Squamish Waldorf teacher and school co-founder Christine Martin reflects as the class she has been with for eight years graduates.

After sending off the latest crop of graduates, Christine Martin, teacher, interim principal and co-founder of Squamish Waldorf School, is taking a year-long break from the school that has been her second home for more than 20 years.

Martin will be back, but is taking a sabbatical to travel and spend time with her family.

As is the Waldorf teaching model, Martin has been with her current Grade 7/8 split class from the start of their elementary education, so about eight years.

A bit of history

Martin's journey with the school began as one of a small group of parents in about 2000 who wanted to bring the Waldorf philosophy to Squamish.

With a background in business, Martin decided to get her teacher-training certification to help get the school off the ground.

"What I didn't realize was that my whole career would change," she said, with a laugh, from a cozy office in the Valleycliffe school on Friday.

The school began with six children in kindergarten, but the parents didn't have enough resources to hire a teacher, so Martin decided to take on the role that year.

Soon they had 16 kids.

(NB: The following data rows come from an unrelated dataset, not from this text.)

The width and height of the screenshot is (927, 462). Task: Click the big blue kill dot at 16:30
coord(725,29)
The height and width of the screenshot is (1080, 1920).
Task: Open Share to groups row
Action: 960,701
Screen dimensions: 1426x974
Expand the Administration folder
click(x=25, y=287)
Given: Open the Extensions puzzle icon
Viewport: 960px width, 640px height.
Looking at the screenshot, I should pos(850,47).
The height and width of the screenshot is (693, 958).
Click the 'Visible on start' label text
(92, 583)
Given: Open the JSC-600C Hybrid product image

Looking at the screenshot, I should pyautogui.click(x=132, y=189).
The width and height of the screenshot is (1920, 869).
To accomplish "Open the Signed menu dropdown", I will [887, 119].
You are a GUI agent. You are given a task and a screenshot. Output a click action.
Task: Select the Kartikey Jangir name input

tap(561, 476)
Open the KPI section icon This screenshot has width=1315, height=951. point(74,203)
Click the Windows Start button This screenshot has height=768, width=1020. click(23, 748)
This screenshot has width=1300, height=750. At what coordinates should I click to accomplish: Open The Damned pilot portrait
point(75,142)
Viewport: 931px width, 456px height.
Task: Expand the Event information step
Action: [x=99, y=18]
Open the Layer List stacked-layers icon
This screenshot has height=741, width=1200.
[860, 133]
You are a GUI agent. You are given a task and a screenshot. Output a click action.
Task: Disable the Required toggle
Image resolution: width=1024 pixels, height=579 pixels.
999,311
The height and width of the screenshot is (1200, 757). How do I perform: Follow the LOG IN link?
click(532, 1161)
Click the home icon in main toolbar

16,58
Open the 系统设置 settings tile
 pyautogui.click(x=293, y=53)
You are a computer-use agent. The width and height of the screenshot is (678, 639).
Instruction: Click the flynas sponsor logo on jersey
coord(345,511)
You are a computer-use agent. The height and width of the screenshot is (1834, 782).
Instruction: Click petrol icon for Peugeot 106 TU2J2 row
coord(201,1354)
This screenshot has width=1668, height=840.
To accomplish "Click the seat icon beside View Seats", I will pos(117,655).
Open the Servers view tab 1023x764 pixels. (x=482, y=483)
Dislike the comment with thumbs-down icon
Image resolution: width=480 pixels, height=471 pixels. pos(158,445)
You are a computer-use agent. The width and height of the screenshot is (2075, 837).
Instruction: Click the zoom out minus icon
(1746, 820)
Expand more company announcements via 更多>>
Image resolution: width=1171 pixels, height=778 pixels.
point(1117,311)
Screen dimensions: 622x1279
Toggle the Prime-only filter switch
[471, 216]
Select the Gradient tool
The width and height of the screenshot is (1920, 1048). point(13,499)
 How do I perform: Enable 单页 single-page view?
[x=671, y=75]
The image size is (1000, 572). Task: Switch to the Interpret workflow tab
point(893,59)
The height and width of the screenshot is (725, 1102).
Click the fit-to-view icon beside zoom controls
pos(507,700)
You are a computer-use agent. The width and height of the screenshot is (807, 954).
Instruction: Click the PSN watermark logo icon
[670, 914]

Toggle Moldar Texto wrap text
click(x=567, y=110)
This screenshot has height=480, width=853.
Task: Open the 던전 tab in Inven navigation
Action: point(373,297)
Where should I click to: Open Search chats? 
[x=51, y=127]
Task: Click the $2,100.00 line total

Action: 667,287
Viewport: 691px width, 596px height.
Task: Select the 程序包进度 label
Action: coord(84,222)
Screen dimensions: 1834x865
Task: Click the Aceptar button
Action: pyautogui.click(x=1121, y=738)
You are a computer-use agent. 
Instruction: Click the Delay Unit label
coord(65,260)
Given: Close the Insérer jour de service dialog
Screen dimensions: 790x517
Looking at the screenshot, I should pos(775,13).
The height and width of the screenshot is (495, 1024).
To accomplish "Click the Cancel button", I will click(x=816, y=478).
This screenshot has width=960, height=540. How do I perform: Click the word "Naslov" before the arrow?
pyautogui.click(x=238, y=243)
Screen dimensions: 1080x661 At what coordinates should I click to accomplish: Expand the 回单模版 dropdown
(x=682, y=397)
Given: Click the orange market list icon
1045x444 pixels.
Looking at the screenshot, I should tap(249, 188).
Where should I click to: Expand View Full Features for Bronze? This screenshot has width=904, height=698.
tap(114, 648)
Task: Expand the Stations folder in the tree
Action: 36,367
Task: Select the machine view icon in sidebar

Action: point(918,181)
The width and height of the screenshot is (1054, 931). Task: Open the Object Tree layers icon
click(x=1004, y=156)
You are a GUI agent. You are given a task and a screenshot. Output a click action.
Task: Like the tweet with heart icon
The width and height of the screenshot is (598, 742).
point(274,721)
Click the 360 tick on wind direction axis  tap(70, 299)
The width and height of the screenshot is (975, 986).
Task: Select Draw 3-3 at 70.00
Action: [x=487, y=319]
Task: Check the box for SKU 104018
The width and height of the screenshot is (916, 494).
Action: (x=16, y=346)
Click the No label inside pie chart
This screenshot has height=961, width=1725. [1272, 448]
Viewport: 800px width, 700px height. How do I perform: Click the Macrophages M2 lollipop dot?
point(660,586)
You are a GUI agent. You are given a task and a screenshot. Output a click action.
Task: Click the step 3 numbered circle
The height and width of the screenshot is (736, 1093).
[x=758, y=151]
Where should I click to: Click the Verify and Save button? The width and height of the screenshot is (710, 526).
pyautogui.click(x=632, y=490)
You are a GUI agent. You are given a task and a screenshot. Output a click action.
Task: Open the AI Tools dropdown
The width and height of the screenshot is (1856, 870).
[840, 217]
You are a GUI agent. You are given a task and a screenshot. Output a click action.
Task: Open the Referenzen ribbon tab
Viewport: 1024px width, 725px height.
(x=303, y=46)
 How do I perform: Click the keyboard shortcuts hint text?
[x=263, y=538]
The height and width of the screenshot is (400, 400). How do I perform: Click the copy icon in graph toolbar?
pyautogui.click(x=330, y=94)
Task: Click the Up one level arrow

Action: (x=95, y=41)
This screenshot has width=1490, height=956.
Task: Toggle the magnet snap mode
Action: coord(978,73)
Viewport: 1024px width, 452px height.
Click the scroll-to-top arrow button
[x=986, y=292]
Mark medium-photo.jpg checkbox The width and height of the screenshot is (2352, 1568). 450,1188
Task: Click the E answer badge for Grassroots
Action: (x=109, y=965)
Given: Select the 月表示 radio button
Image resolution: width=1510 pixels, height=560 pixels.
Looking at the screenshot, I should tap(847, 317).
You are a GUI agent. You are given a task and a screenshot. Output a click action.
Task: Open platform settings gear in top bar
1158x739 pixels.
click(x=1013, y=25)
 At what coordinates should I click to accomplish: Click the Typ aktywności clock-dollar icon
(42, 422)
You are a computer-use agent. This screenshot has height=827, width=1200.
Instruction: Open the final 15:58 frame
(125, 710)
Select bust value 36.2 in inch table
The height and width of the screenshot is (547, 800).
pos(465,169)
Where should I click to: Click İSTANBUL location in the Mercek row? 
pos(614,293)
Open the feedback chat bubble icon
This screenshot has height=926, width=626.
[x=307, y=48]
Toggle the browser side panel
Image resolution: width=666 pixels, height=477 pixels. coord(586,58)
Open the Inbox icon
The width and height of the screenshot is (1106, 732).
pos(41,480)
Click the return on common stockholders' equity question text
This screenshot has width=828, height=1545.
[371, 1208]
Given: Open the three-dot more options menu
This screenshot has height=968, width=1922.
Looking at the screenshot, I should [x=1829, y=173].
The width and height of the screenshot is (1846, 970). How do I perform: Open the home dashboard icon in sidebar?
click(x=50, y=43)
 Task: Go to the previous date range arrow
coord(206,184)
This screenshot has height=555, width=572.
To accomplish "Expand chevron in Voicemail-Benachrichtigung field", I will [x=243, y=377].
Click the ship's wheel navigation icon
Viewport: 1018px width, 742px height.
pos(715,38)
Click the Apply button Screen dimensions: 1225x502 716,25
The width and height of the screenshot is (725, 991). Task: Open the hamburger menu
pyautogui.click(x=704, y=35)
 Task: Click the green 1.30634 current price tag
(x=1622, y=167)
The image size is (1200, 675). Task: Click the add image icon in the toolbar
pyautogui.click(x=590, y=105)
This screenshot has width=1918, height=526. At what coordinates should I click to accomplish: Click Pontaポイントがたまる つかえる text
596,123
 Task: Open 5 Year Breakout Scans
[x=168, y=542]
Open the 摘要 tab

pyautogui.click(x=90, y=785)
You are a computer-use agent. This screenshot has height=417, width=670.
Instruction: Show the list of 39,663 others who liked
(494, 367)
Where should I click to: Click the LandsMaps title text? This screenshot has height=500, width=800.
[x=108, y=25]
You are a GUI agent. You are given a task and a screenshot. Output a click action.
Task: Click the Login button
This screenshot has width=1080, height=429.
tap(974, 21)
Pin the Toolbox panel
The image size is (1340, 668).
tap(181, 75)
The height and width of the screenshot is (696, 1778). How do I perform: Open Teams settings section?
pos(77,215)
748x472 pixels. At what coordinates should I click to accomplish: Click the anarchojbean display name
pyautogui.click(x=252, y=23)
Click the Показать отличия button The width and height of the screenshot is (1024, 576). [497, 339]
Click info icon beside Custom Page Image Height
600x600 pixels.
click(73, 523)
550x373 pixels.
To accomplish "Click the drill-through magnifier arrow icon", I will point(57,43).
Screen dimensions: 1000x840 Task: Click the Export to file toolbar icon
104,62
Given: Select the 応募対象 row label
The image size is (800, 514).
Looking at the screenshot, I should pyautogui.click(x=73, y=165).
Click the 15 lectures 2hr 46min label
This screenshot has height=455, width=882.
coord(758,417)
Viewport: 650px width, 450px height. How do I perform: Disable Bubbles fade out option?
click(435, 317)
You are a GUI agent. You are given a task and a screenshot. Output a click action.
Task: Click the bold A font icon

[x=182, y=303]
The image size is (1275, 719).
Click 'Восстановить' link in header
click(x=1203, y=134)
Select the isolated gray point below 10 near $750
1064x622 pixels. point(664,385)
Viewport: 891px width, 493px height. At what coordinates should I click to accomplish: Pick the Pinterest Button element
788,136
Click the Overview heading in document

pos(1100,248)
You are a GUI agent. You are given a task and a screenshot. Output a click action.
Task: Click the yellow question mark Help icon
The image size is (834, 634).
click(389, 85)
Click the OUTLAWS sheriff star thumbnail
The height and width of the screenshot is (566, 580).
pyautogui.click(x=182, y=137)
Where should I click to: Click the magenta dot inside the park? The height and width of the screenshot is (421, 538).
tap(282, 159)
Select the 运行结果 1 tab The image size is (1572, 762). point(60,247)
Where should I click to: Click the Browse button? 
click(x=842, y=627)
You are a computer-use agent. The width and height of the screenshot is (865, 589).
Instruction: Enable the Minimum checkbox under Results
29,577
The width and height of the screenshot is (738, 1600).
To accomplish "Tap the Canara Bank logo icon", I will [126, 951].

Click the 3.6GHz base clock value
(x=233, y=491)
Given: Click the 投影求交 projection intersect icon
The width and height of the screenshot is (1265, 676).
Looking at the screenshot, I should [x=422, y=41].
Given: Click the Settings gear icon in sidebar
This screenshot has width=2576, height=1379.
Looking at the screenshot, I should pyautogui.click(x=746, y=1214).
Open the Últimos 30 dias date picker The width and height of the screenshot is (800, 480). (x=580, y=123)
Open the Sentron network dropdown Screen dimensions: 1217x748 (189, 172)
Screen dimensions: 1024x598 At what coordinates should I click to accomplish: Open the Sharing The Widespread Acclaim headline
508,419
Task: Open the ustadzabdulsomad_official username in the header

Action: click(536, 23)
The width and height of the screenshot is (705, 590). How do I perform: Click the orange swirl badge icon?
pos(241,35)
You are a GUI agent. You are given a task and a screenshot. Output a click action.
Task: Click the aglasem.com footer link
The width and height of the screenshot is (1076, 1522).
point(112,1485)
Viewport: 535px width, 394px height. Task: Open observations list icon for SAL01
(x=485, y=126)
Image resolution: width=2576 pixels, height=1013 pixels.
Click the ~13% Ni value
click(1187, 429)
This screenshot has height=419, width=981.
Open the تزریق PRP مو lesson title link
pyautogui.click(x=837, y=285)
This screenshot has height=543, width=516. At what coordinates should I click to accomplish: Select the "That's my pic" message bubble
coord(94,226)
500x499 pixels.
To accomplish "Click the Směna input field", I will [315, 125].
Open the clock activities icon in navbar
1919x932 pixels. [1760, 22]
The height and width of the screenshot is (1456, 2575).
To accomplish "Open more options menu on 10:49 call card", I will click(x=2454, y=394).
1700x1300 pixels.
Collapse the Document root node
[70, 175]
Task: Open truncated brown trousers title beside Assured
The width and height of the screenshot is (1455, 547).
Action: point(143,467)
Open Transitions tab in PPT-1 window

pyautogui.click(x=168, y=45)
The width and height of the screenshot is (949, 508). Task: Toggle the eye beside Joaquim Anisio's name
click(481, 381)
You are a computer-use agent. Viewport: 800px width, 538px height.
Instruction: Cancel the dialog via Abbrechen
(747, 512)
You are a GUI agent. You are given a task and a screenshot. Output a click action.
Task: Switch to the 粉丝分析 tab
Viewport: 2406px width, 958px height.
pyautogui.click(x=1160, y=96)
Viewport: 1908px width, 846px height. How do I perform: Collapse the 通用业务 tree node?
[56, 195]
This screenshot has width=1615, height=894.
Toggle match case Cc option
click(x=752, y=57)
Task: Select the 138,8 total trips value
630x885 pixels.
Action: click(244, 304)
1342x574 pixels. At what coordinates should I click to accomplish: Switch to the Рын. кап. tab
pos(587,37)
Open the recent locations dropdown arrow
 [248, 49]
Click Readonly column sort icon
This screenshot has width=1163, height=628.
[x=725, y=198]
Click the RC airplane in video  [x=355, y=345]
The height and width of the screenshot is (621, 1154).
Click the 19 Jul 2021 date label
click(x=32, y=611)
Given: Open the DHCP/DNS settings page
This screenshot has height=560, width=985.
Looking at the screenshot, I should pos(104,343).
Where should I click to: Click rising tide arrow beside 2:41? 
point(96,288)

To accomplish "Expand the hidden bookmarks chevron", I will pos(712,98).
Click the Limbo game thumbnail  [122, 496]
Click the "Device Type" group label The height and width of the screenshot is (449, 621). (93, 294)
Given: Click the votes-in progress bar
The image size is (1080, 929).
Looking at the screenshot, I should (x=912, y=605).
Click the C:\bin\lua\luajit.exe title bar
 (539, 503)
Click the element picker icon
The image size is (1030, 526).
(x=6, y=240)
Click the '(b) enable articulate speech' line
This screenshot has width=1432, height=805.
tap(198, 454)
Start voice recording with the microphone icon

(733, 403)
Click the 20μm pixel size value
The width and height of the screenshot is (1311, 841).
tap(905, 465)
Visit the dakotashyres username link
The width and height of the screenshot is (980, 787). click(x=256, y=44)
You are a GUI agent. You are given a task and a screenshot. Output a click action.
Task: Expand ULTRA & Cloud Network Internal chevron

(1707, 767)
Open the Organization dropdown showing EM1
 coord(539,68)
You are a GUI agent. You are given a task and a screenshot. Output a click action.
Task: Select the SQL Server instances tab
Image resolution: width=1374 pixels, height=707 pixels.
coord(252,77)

The student population has grown from there to about 100 in 2021.

"We added a preschool and then we added a grade each year," Martin said.

Asked what inspires her, Martin said helping children meet life "with courage and fortitude and practicality."

"In this day and age, it is difficult. I see this education needed more than ever before, and that is what inspires me," she said, adding that the relationships she has with the other faculty and staff is another inspiration.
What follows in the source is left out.